**SHORT EXERCISE:**
Put the data below, from its first line through the line containing "[x=163, y=192]" (both included), into a Markdown table with the columns Row and Line. Skip blank lines, and leave the pictures out.

=== STORED ROWS ===

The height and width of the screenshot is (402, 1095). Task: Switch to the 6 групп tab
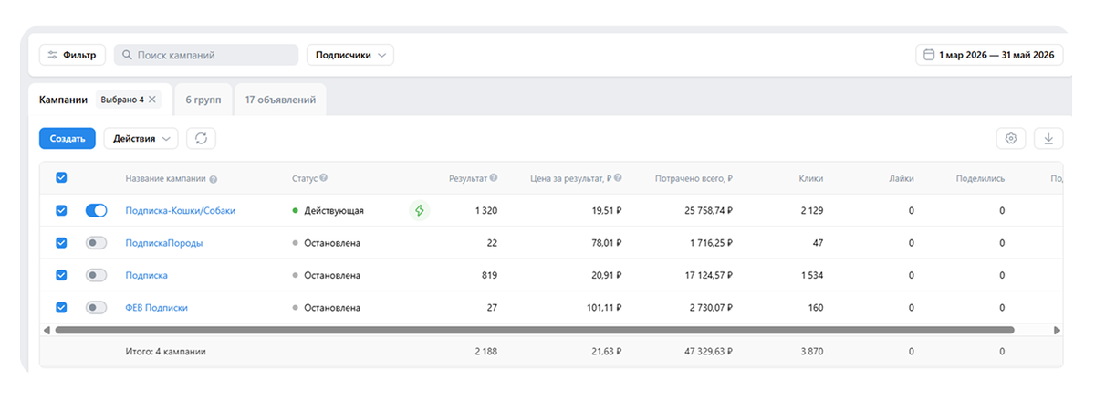click(x=203, y=100)
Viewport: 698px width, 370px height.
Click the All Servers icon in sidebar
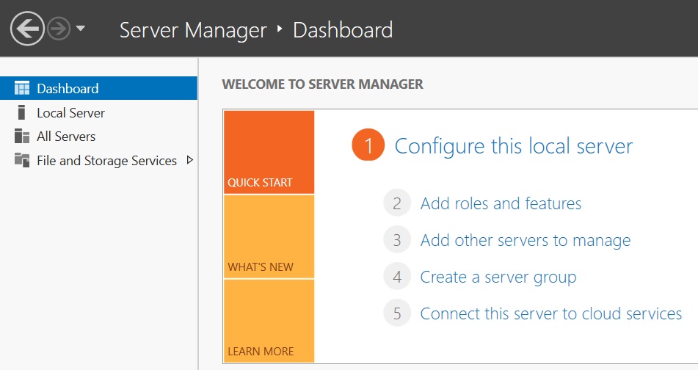pyautogui.click(x=22, y=137)
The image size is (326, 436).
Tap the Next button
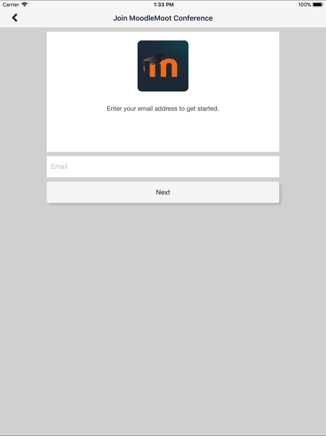[x=163, y=192]

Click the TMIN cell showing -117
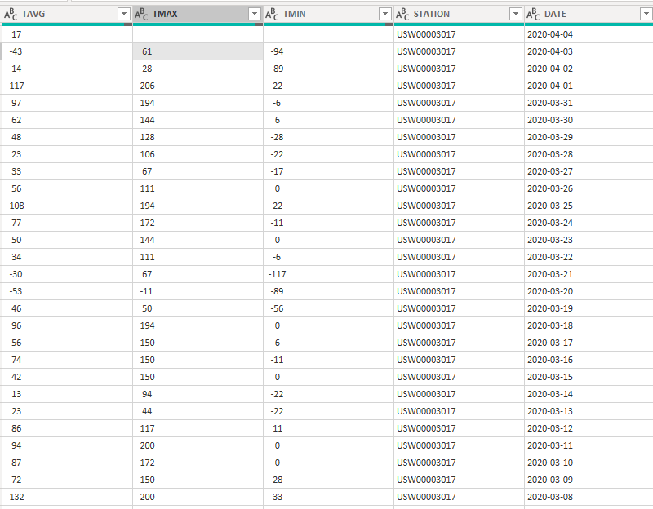278,274
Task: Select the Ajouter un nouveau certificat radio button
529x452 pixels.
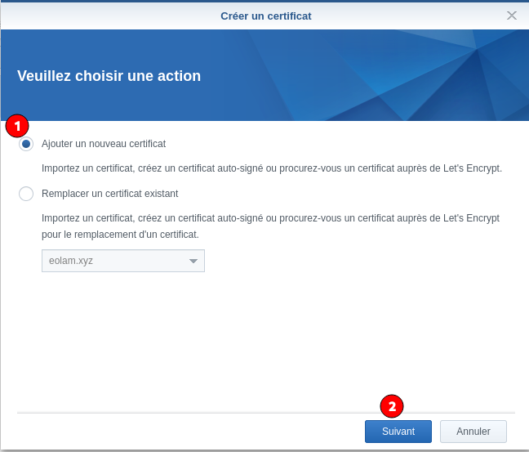Action: coord(26,144)
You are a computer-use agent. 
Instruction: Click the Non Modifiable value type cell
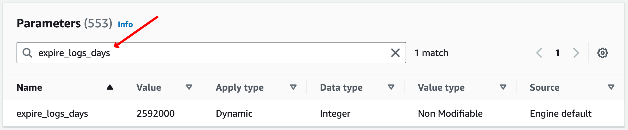[450, 114]
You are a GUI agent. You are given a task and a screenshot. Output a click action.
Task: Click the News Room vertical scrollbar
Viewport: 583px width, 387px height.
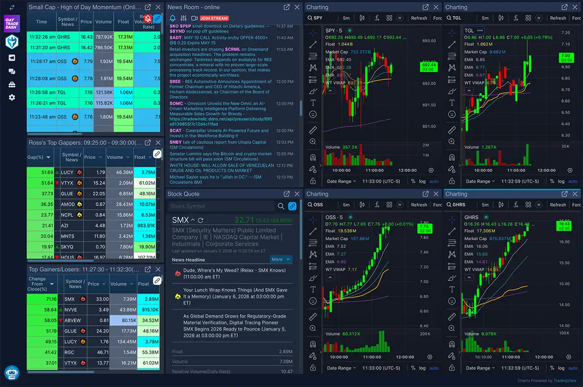pos(301,107)
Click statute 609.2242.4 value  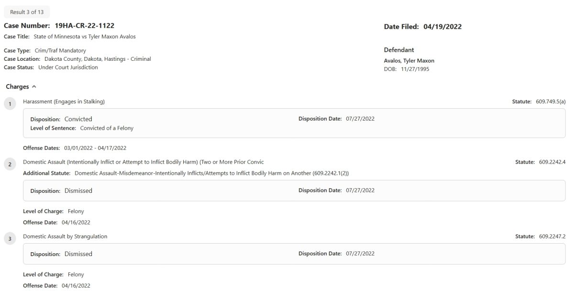click(552, 162)
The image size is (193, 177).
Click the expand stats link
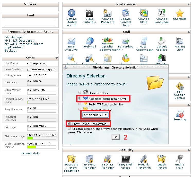click(30, 153)
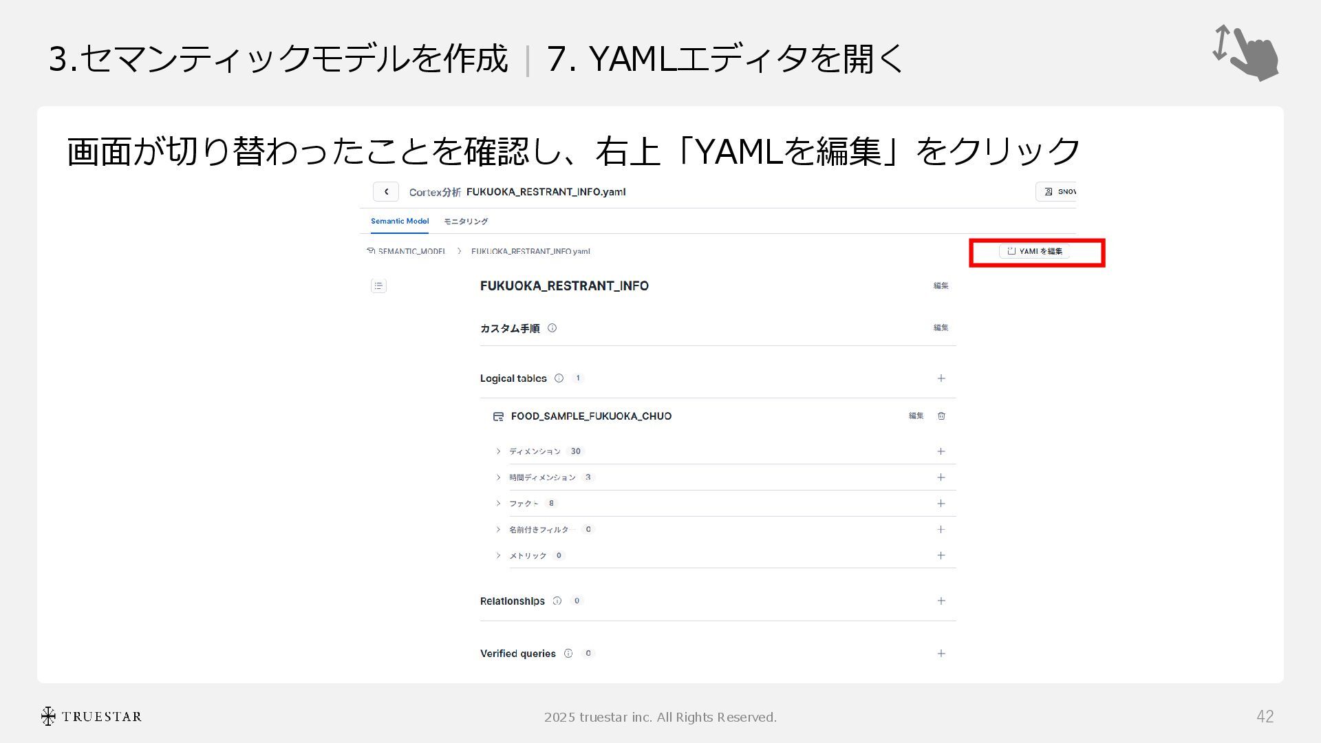Edit the FUKUOKA_RESTRANT_INFO title via 編集
Image resolution: width=1321 pixels, height=743 pixels.
(941, 286)
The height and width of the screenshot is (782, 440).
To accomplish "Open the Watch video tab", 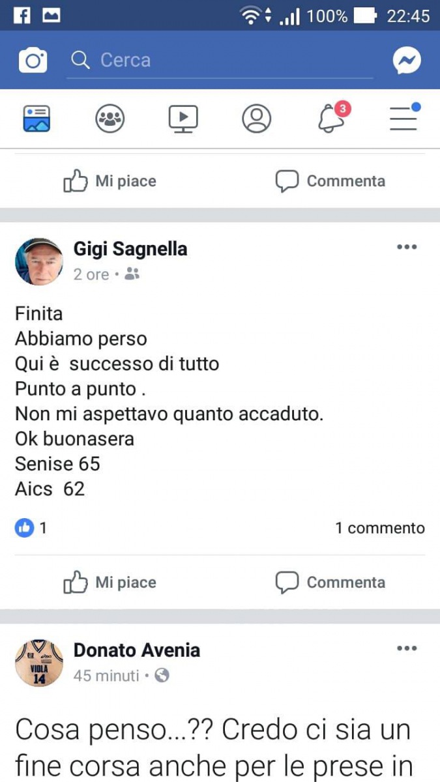I will [x=183, y=119].
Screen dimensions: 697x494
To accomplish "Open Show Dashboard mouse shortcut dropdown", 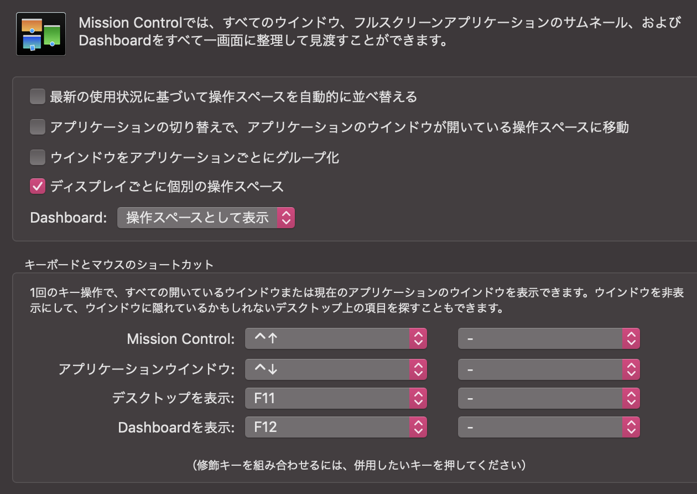I will [548, 427].
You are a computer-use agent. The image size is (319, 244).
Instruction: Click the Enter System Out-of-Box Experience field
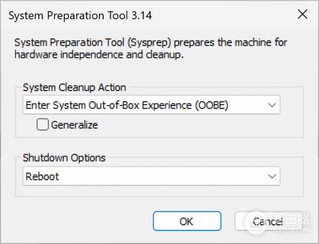click(127, 105)
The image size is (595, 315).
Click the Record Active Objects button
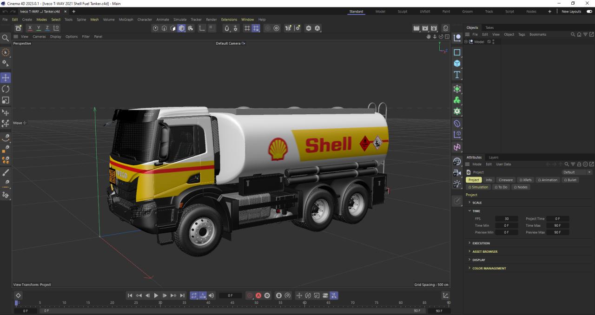pyautogui.click(x=250, y=295)
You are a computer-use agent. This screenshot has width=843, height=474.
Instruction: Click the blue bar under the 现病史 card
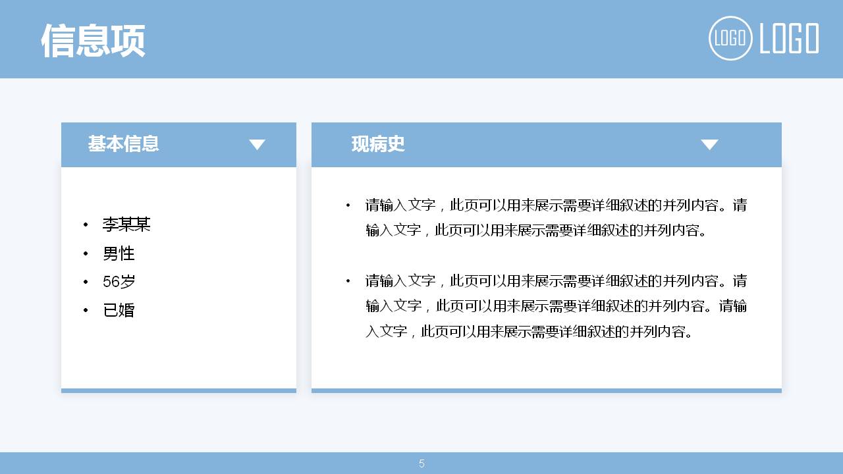coord(546,390)

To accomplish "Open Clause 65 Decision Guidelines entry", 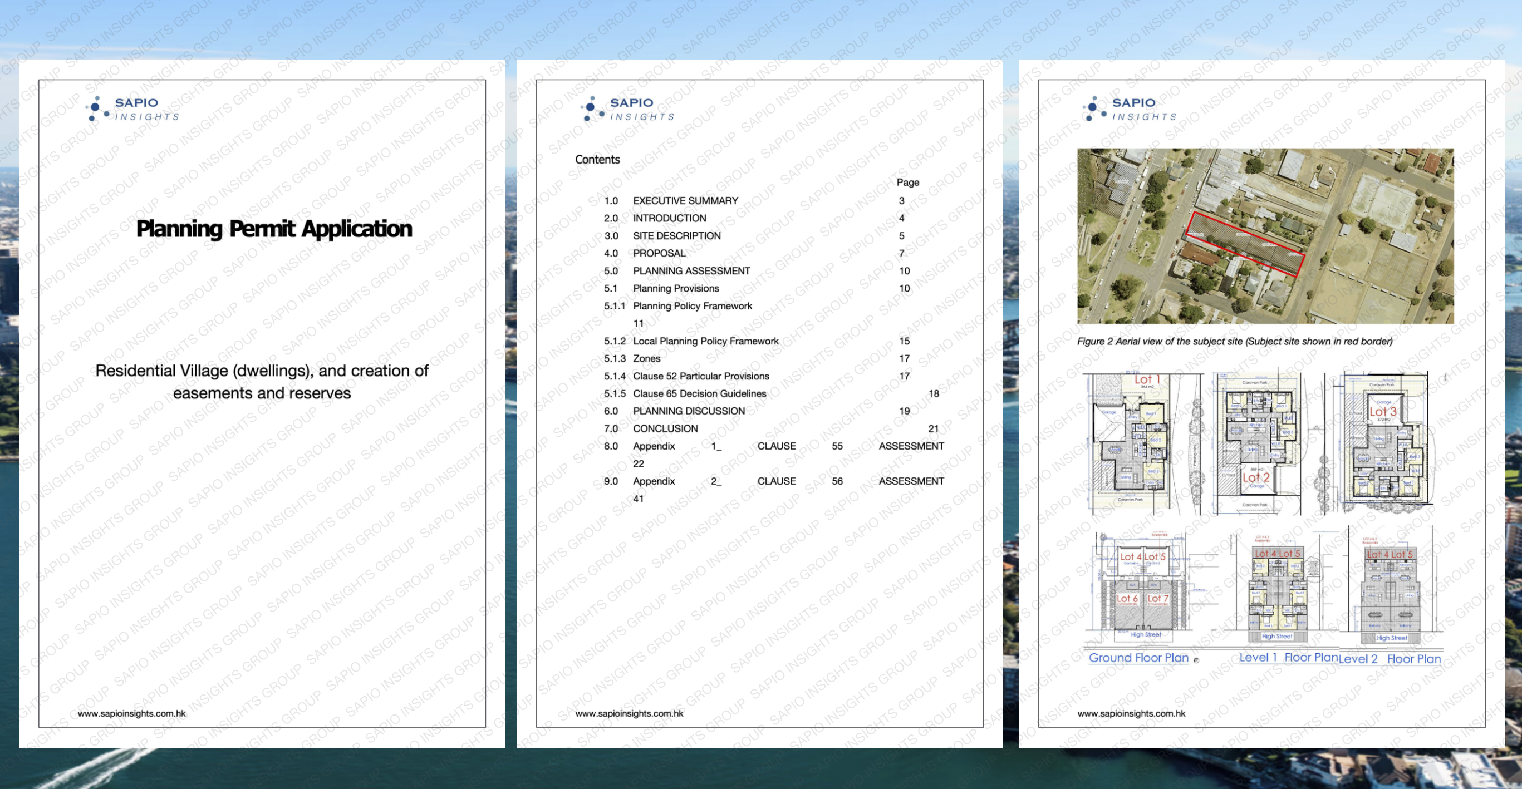I will 699,394.
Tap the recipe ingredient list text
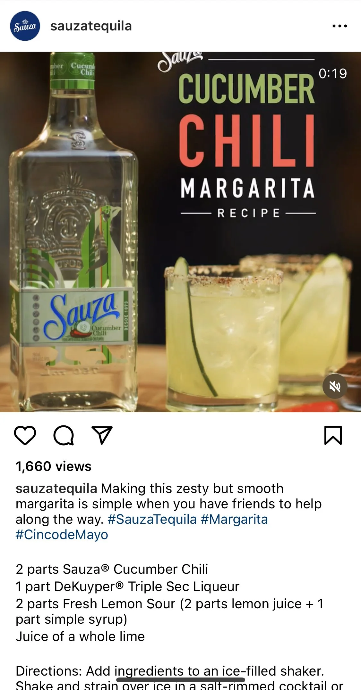The image size is (361, 690). pyautogui.click(x=169, y=603)
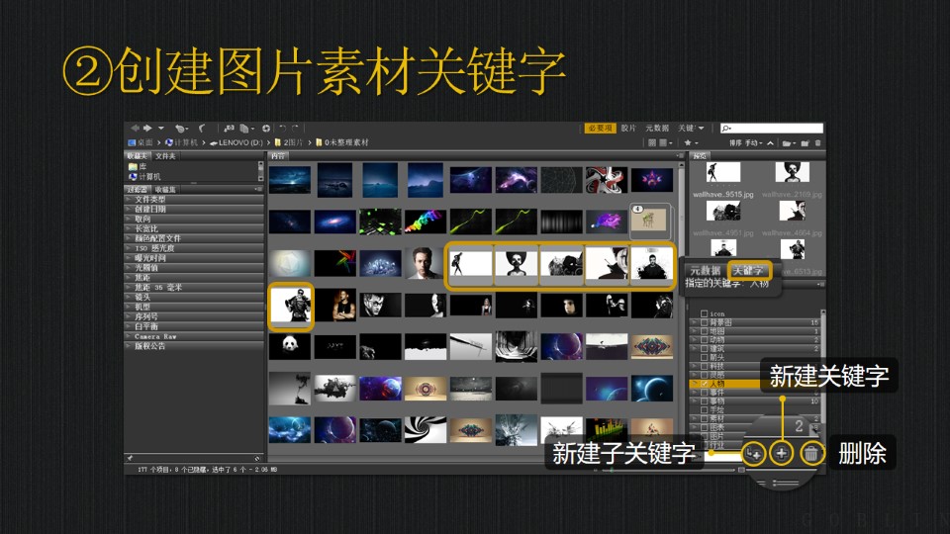Switch to the 关键字 tab

coord(748,269)
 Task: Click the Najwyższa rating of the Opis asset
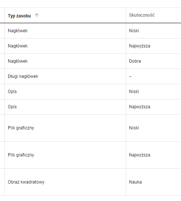tap(139, 107)
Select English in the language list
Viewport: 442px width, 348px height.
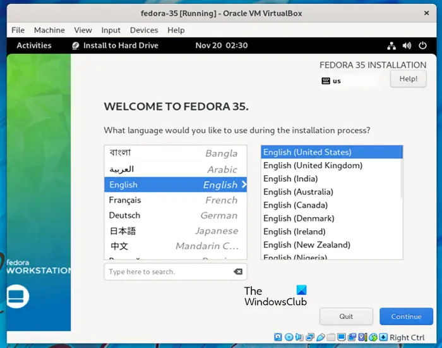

===

**WRITTEN ANSWER:**
| Row | Line |
|---|---|
| 1 | The height and width of the screenshot is (402, 1095). Task: Switch to the 6 групп tab |
| 2 | click(x=203, y=100) |
| 3 | Viewport: 698px width, 370px height. |
| 4 | Click the All Servers icon in sidebar |
| 5 | pyautogui.click(x=22, y=137) |
| 6 | The image size is (326, 436). |
| 7 | Tap the Next button |
| 8 | [x=163, y=192] |